Asymptotic behaviour of $\prod_{p \leq x} (1 + 4/(3p) + C p^{-3/2})$

Question

I'm reading Montgomery and Vaughan and in it they state quite simply \begin{equation} \prod_{p \leq x} \left(1 + \frac{4}{3p} + \frac{C}{p^{3/2}} \right) \ll (\log x)^{4/3} \end{equation} as $x \rightarrow \infty$ and where $C$ is some constant. It states that it's using Mertens' formula so there should probably be some relation of the form \begin{equation} \prod_{p \leq x} \frac{1 + \frac{4}{3p} + \frac{C}{p^{3/2}}}{\left(1 - \frac{1}{p}\right)^{4/3}} \ll 1 \end{equation}

but I can't quite get it.

Answer 1

Actually the relation you wanted to write down, via Merten's $3$rd theorem, should be

$$\prod_{p\le x}\left(1-\frac{1}{p}\right)^{4/3}\left(1+\frac{4}{3p}+\frac{C}{p^{3/2}}\right) \ll 1.$$

Hint: we know $(1+x)^\alpha=1+\alpha x+O(x^2)$ (for $x\approx0$) and when $\prod(1-p^{-s})$ converges.

Answer 2

Basically you should just mimic the proof of Mertens' formula.
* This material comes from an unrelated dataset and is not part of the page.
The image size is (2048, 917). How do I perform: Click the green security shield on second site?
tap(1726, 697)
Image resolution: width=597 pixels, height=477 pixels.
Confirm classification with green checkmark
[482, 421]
We have that \[\sum_{p \leq x} \log\left(1 + \frac{4}{3p} + \frac{C}{p^{3/2}}\right) = \frac{4}{3} \sum_{p \leq x} \frac{1}{p} + \sum_{p \leq x}\left(\log\left(1 + \frac{4}{3p} + \frac{C}{p^{3/2}}\right) - \frac{4}{3p}\right),\] and the first term is asymptotic to $\frac{4}{3} \log \log x$, while one can write the logarithm in terms of its power series in order to show that the second term is $o(1)$, from which the result follows.